§ **Description of the task**: Your task is to transcribe the records exactly, skipping every image.

##############################

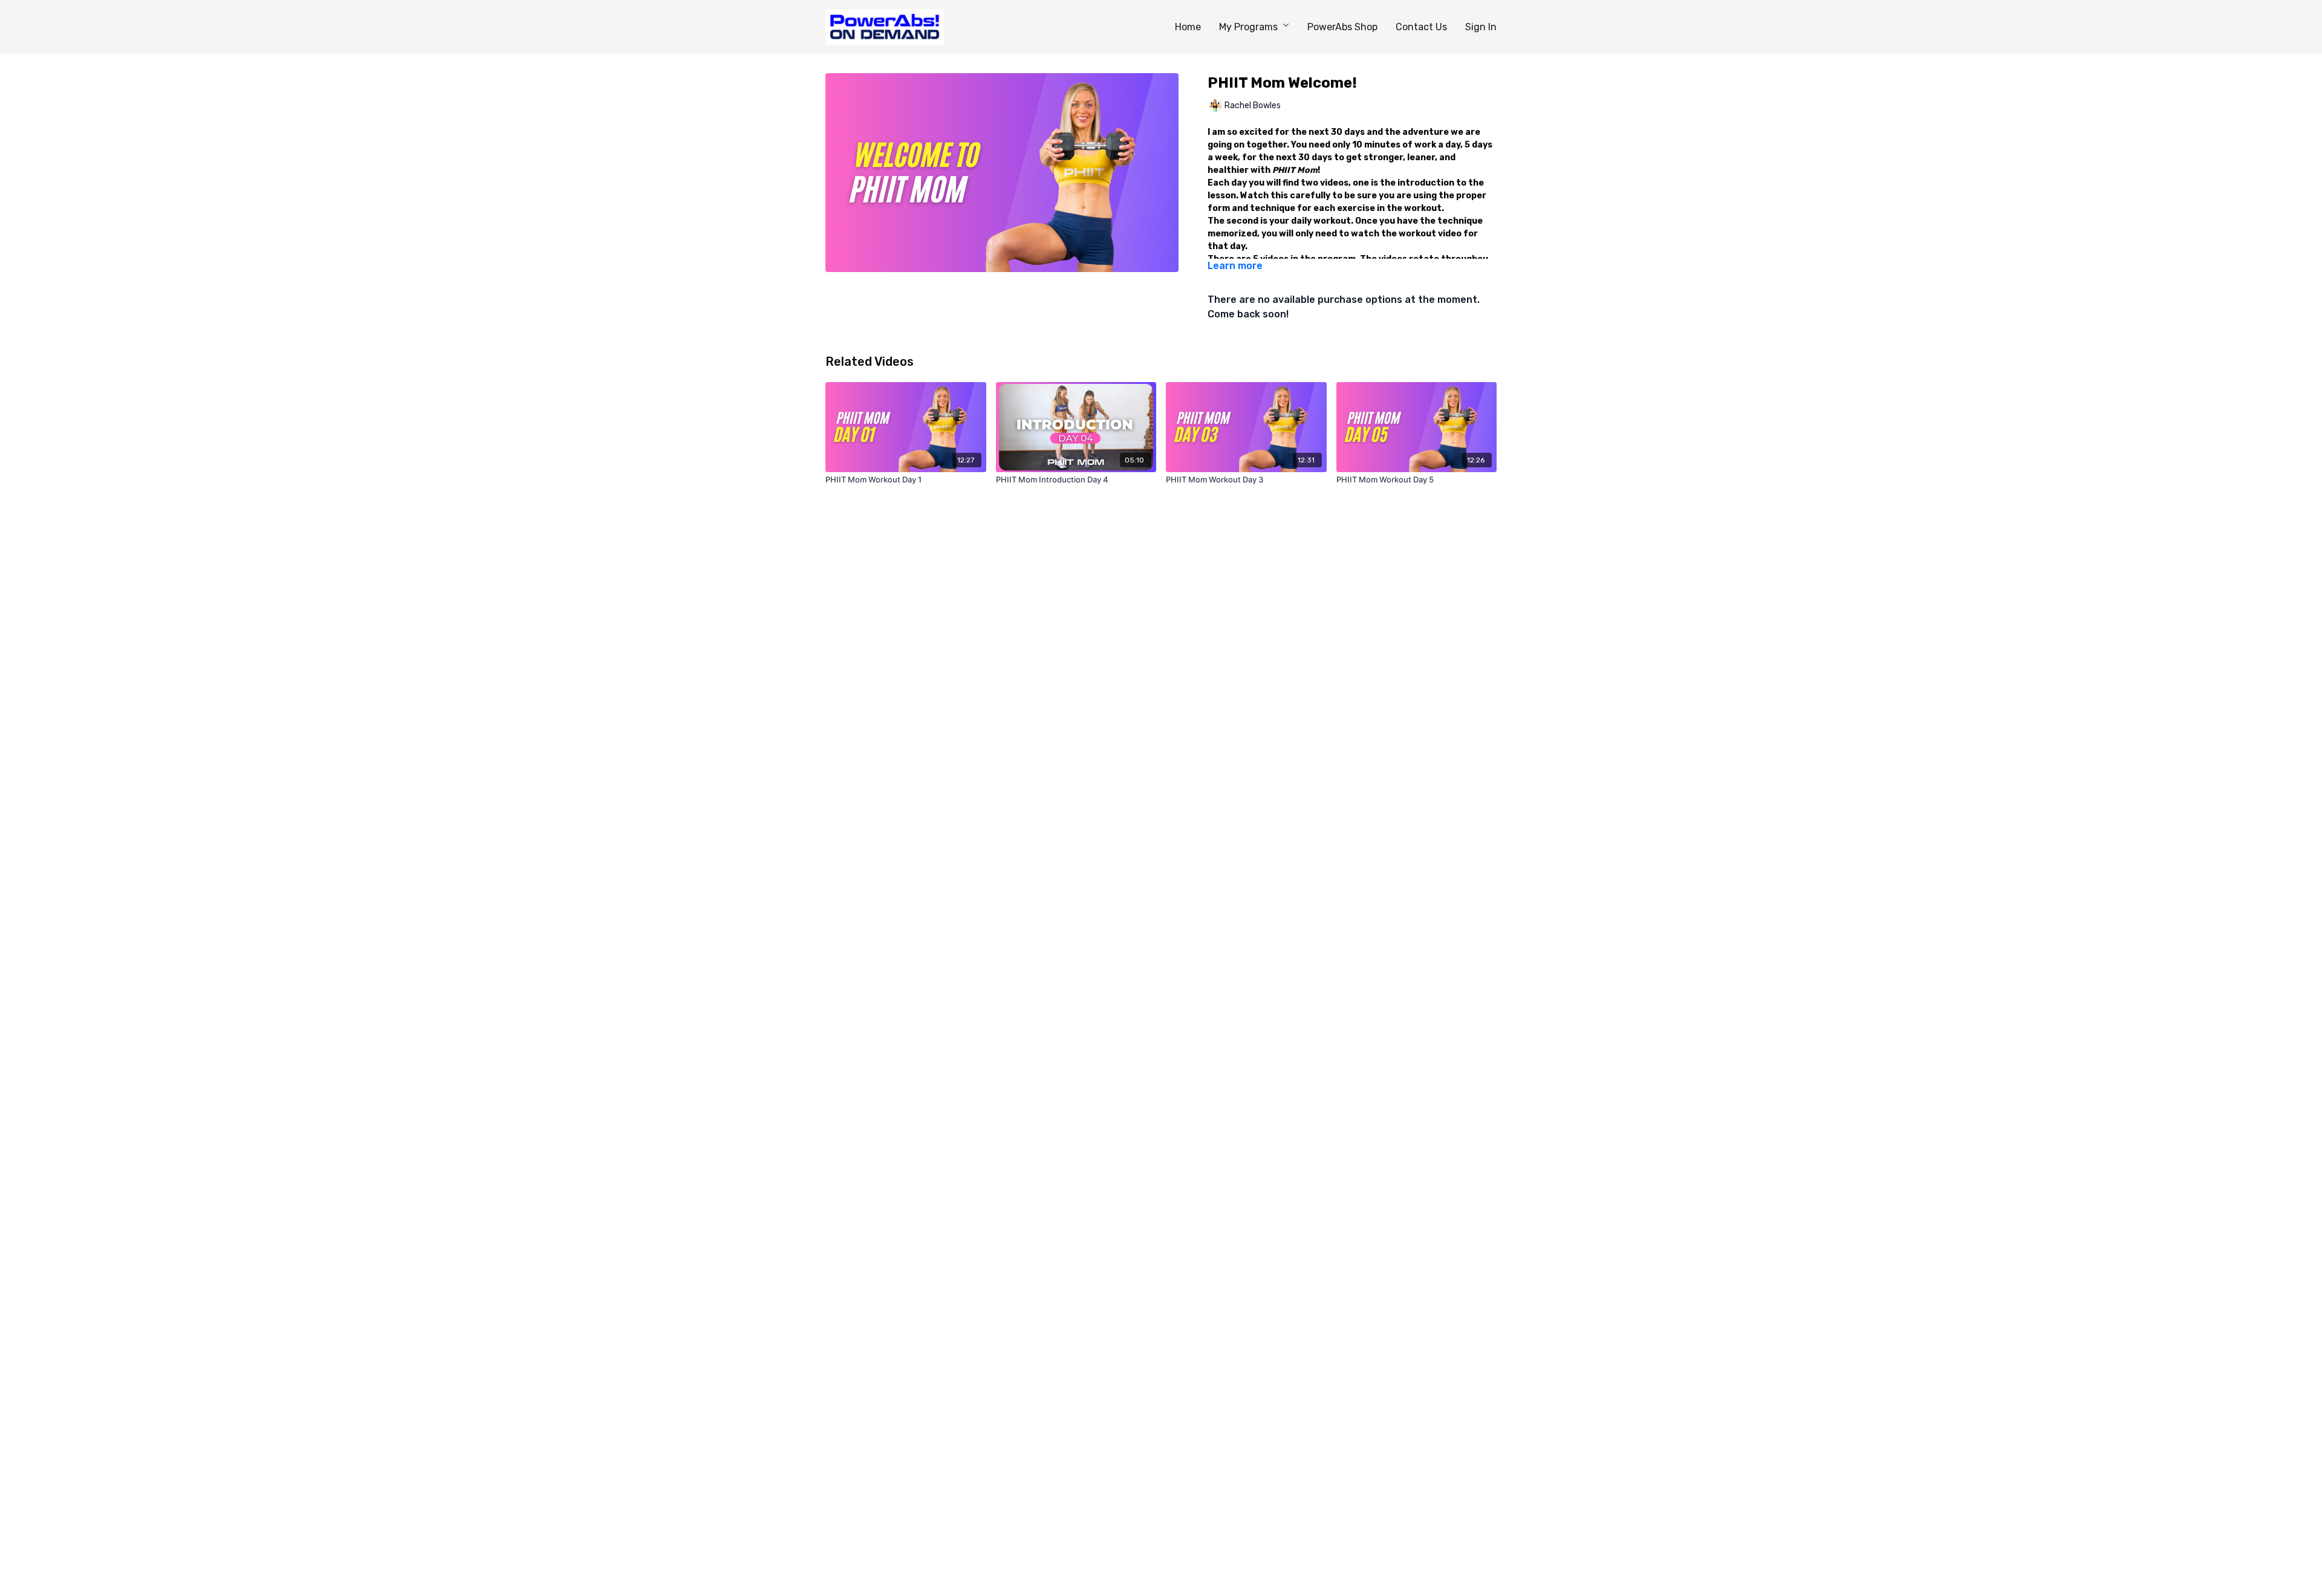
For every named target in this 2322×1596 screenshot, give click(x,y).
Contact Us (1421, 27)
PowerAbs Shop (1342, 27)
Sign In (1481, 27)
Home (1188, 27)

##############################

§ **Task response**:
For every named target in this 2322×1596 screenshot, give click(x,y).
Contact Us (1421, 27)
PowerAbs Shop (1342, 27)
Sign In (1481, 27)
Home (1188, 27)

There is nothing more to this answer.